Oggi il concetto di settler-colonialism viene presentato come una lente analitica neutrale: un concetto teorico generale, nato per descrivere dinamiche storiche ampie e solo successivamente “applicato” al caso israeliano. Questa rappresentazione è storicamente falsa. Il concetto non nasce come categoria scientifica universale, ma come strumento di eccezionalizzazione, elaborato per far rientrare Israele in una cornice coloniale dalla quale, sul piano empirico, deviava.
Negli anni Sessanta e Settanta, teorici legati all’orbita dell’OLP e sostenuti dall’apparato ideologico sovietico – come Fayez Sayegh, George Jabbour e Jamil Hilal – svilupparono l’idea di “colonialismo di insediamento” come categoria polemica applicata al sionismo. A essi si affiancarono intellettuali marxisti occidentali, come Maxime Rodinson. L’obiettivo era chiaro: condannare l’autodeterminazione ebraica pur ammettendo, implicitamente, che Israele non presentava le caratteristiche economiche, imperiali o militari del colonialismo classico. Il settler-colonialism nasce dunque come una teoria costruita per colmare artificialmente questa lacuna, non per descrivere una realtà storica comparabile.
Solo in un secondo momento emerse una genealogia apparentemente indipendente, sviluppatasi nel mondo accademico anglofono, che iniziò a parlare di “società di coloni” riferendosi a contesti come Australia, Stati Uniti o Sudafrica. Questa linea di ricerca, culminata negli anni Novanta con la rielaborazione concettuale di Patrick Wolfe, ridefinì il genocidio come “logica strutturale” dell’insediamento. Così facendo, il concetto venne radicalizzato: non più una dinamica storica contingente, ma una colpa ontologica inscritta nell’atto stesso di fondare una società.
È a questo punto che le due genealogie convergono. Uno strumento ideologico nato per delegittimare Israele si fonde con un impianto accademico che gli conferisce un’aura di universalità e rigore scientifico. Il risultato è una categoria che si presenta come analitica, ma che conserva intatta la sua funzione originaria: trasformare Israele in un’eccezione morale assoluta, sottraendolo alle normali comparazioni storiche e politiche.
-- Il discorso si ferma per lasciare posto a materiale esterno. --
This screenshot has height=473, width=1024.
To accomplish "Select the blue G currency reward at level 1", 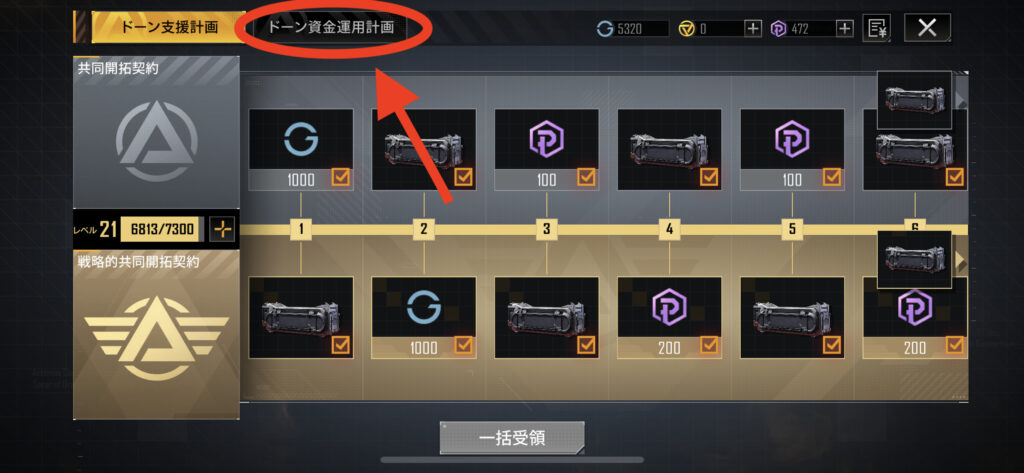I will tap(301, 150).
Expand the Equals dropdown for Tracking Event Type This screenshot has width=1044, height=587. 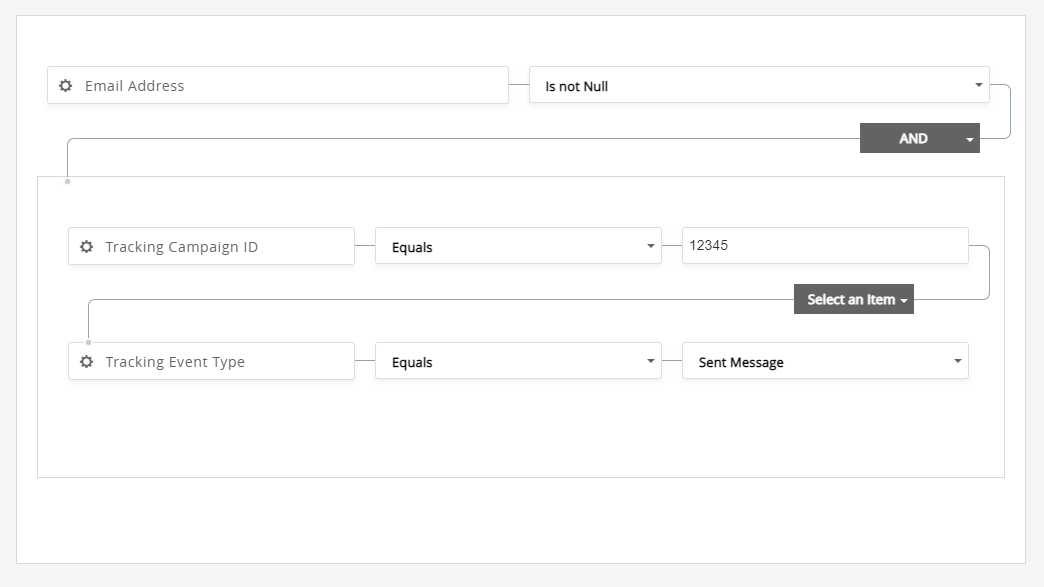pyautogui.click(x=517, y=362)

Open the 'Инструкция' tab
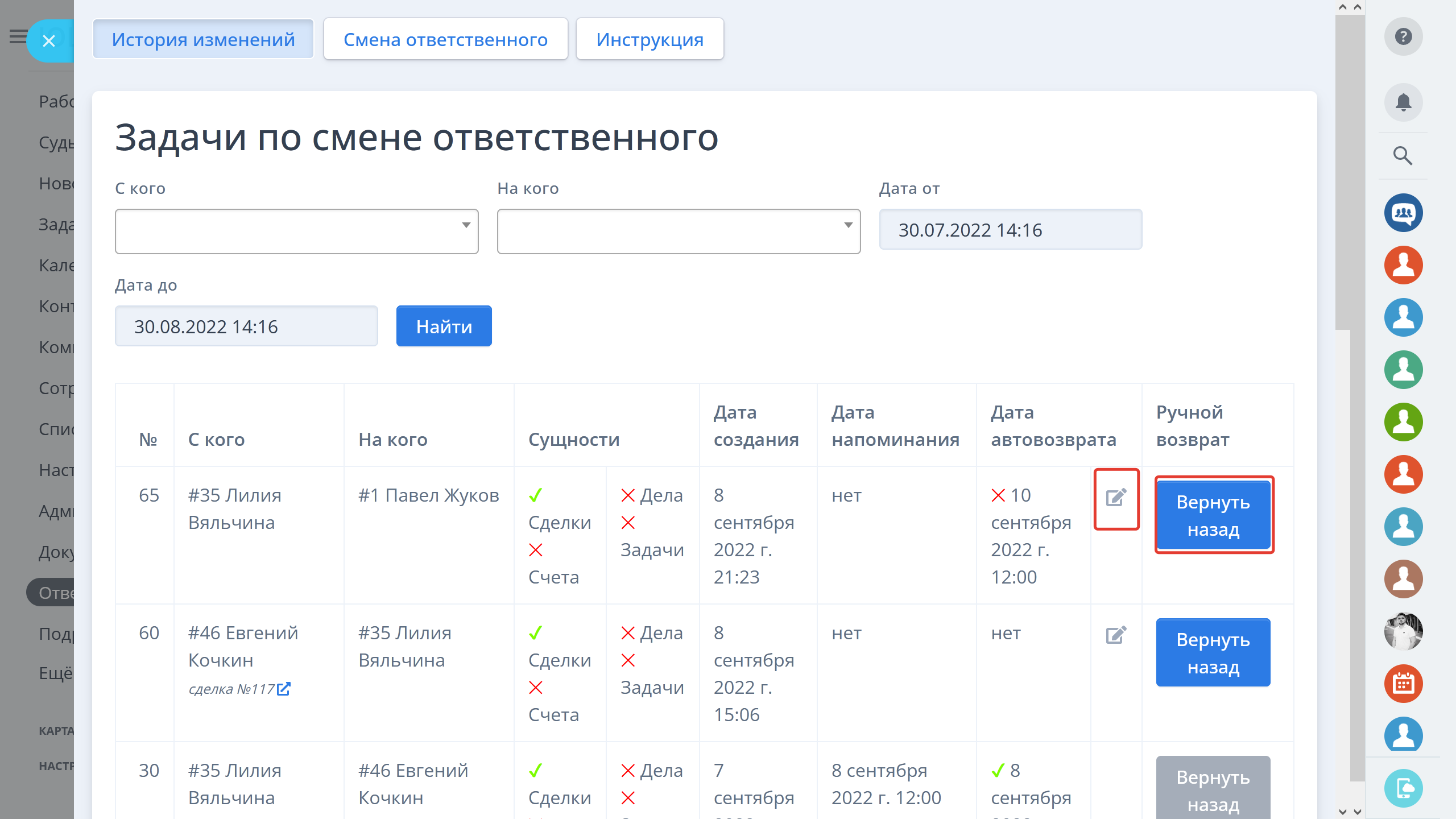coord(650,39)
Ciò che oggi passa per critica strutturale “neutrale” porta dunque con sé il residuo del suo scopo iniziale. Il settler-colonialism non è una lente applicata a Israele; è una lente in larga parte costruita su Israele. La sua pretesa universalità non cancella questa origine: la occulta. Ed è proprio in questa operazione ideologica che risiedono la sua forza polemica e la sua infalsificabilità, come meccanismo di eccezionalizzazione che continua a operare mascherandosi da teoria scientifica.